Data section section start

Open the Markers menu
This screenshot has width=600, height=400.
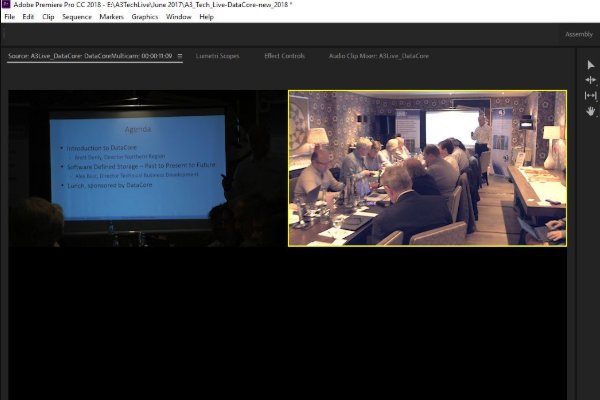tap(111, 17)
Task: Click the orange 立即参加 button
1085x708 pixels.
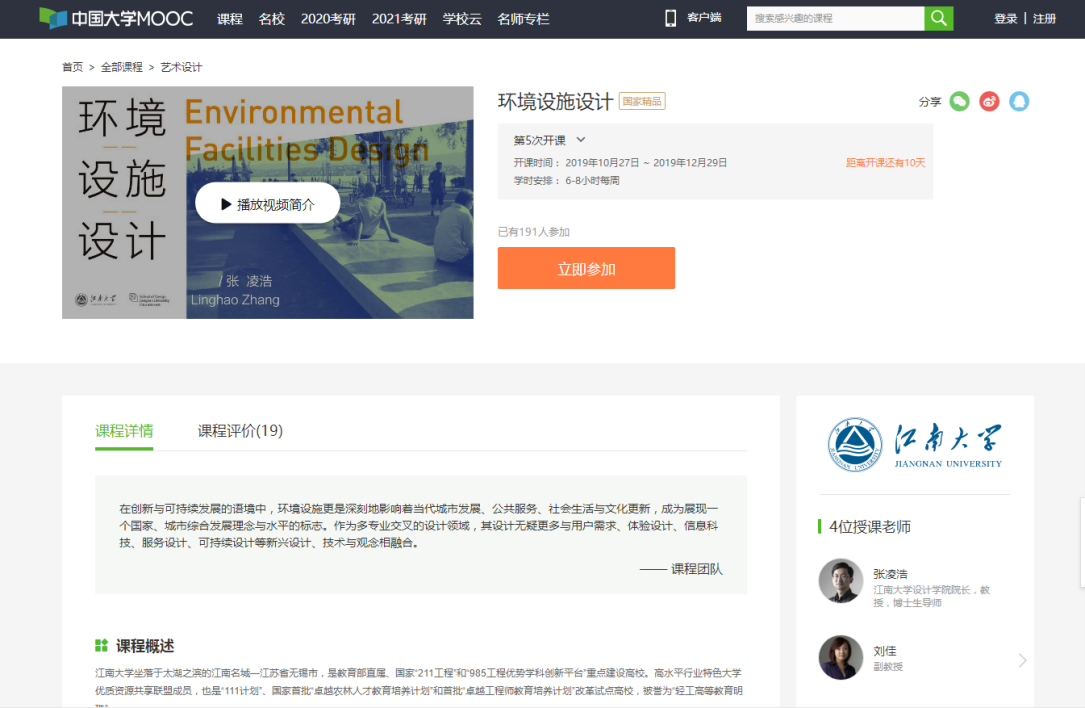Action: [x=586, y=269]
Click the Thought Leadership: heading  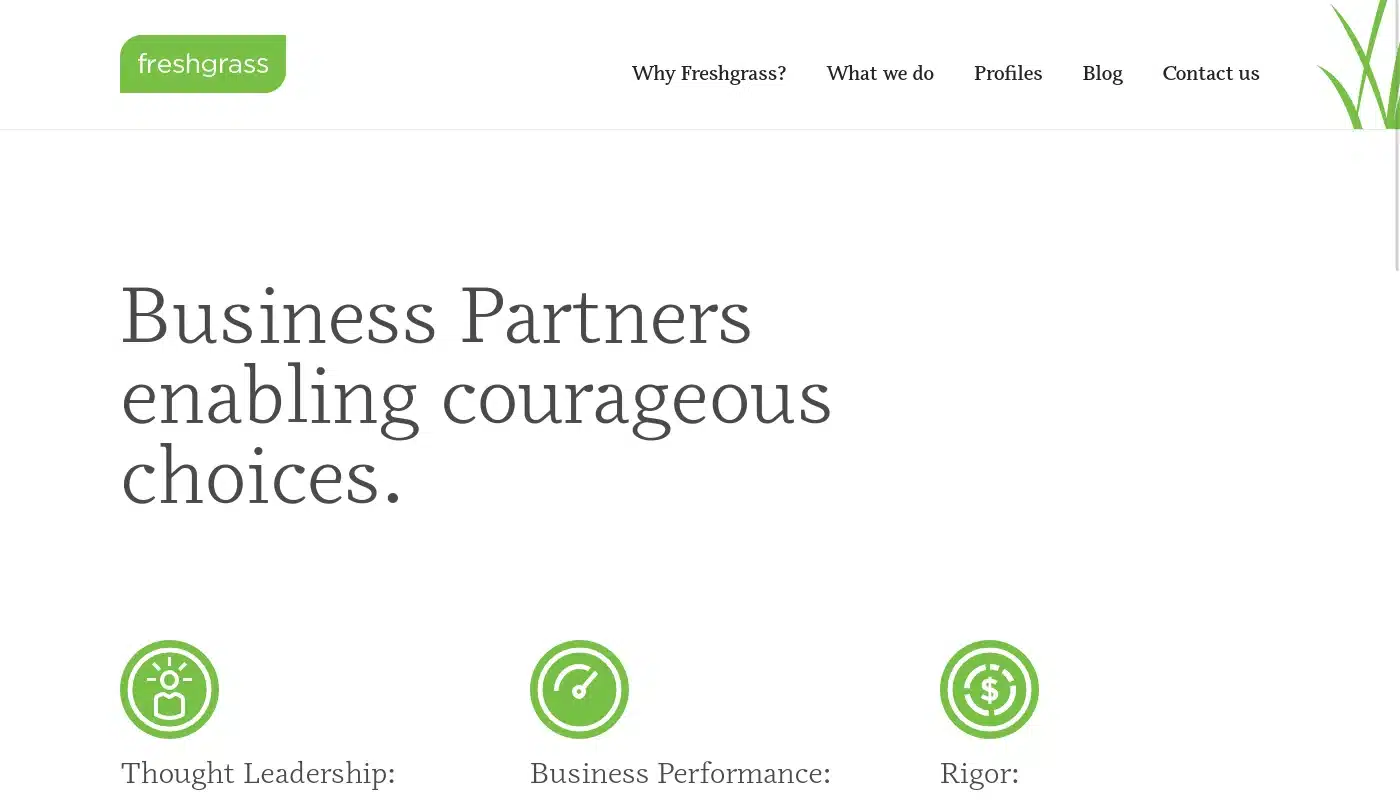click(258, 773)
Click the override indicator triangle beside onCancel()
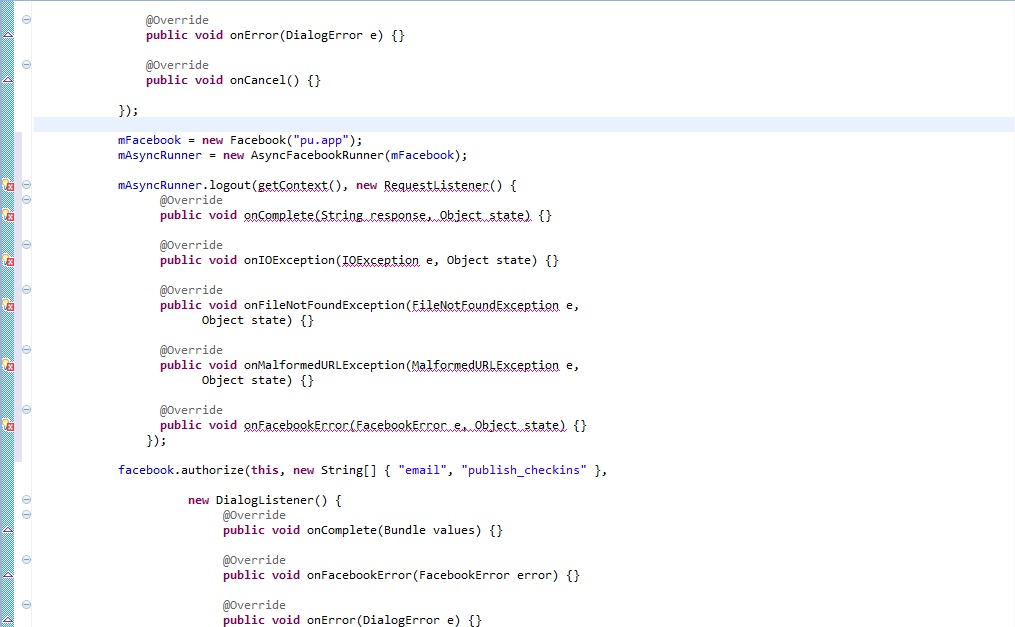The width and height of the screenshot is (1015, 627). click(7, 80)
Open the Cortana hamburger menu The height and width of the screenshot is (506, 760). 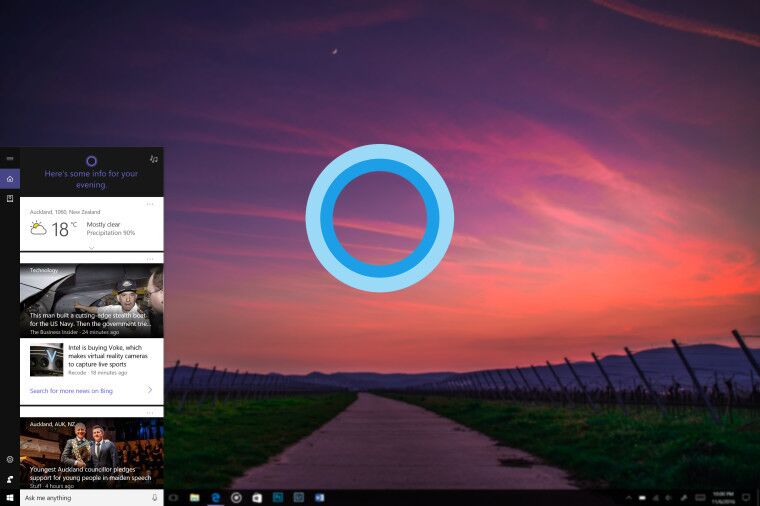10,158
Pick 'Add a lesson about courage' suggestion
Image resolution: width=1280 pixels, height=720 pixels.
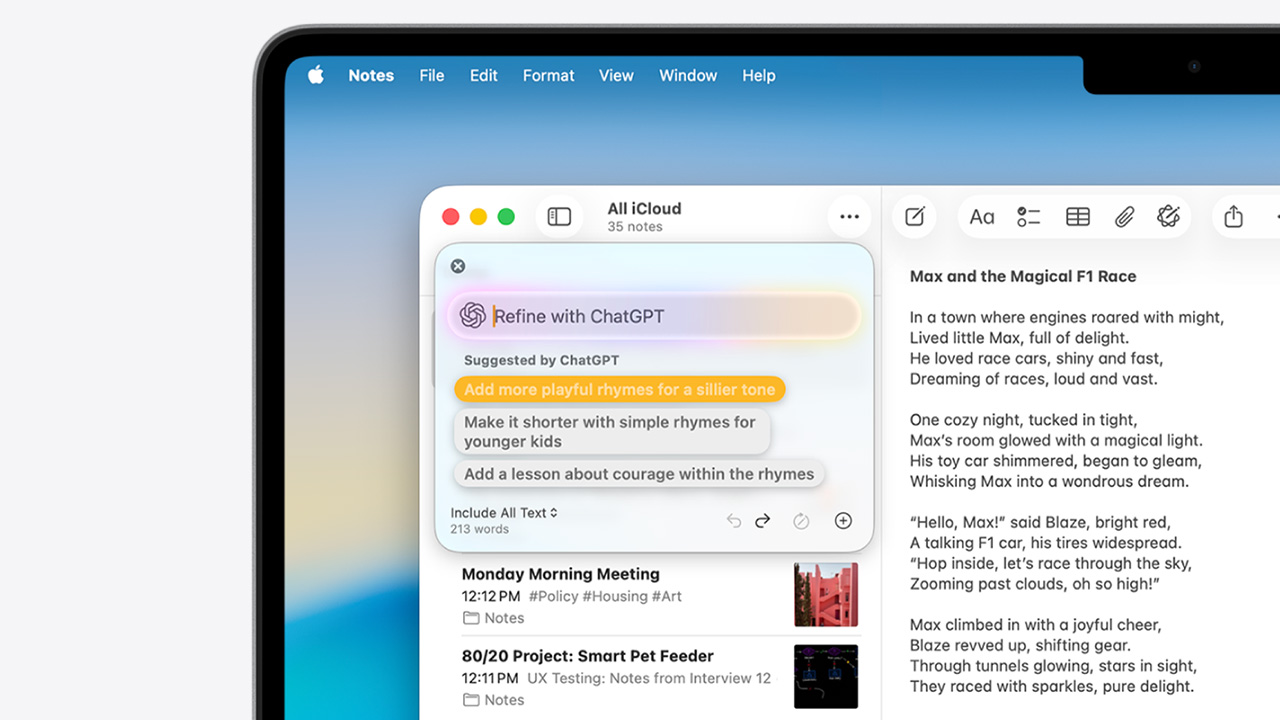[x=639, y=474]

Data section section end

• _Instructions for the task_:
Output only these lines, word for word: the line containing "Image resolution: width=1280" and every line after it through the last line of the data. Omit the pictures.

• _Solution to this task_:
Image resolution: width=1280 pixels, height=720 pixels.
[x=639, y=474]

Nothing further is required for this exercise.